Papiya Chakravati gave a very entertaining presentation on how they use totally independent data marts for delivering business analytics very responsively to their customers at the Australian Sports Commission. It is astonishing how many non-integrated data sources they have to deal with. Getting that all integrated into an EDW would take forever, but it will be even  more interesting to see what happens when the set of independent data marts exceed that manageable threshold. Another successful quick win, not necessarily sustainable?

Dr Neil Fraser of Macquarie University gave a very insightful and stimulating presentation on innovative and cost-effective approaches for business analytics. He covered Big Data, cloud computing, new types of analytics and open source platforms based on the experience he has gained through managing the structured data as well as the mass of unstructured and multi-structured data at the university.
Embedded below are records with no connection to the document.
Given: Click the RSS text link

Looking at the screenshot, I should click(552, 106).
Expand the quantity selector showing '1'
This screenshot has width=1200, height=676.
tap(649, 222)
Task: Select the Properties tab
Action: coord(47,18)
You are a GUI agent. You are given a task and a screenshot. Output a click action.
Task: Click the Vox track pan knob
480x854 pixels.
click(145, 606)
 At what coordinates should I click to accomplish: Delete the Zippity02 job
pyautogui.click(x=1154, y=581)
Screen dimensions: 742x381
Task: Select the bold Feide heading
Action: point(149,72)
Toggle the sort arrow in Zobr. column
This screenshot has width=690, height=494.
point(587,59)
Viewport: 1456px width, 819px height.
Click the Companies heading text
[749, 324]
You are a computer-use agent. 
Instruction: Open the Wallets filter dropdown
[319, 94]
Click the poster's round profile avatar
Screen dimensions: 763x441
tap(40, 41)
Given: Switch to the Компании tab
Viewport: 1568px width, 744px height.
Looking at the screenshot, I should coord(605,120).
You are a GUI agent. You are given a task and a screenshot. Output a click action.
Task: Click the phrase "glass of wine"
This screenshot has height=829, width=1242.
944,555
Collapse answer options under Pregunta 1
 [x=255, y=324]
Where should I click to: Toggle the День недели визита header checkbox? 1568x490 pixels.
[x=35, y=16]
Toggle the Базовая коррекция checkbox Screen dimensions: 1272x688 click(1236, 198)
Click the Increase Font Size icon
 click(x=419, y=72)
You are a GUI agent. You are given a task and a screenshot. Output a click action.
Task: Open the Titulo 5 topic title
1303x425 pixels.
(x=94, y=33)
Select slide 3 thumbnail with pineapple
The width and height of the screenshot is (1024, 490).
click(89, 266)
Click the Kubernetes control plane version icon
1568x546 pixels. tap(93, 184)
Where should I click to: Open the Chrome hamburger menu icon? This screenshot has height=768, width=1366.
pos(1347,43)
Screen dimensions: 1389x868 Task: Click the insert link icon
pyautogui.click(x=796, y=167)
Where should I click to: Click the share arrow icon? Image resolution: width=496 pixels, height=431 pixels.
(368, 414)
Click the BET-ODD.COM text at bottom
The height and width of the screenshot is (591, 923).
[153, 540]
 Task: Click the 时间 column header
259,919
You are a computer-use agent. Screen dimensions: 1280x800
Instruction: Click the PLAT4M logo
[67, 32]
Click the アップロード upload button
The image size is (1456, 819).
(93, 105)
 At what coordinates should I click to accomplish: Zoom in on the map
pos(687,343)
During the panel discussion at the end of the first day, Robert Hillard and Peter Missen (of Telstra) addressed various topics, from a view of the employee’s work area as it is expected to be in 2020, through to the BI wish list of today/tomorrow, covering the impact of Big Data on organisations today, the viability of the cloud, and many more stimulating discussion points.

The second day I attended the workshop on anomaly detection and risk analysis by professor Longbing Cao of the University of Technology Sydney, where they do very interesting industry-partnered research at the Institute of Advanced Analytics. Anomaly and risk detection has an application in almost every organisation, especially with more and more increasing regulatory compliance legislations.

Although the conference had a relatively small audience, the presentations were of a high calibre and the discussions were very stimulating.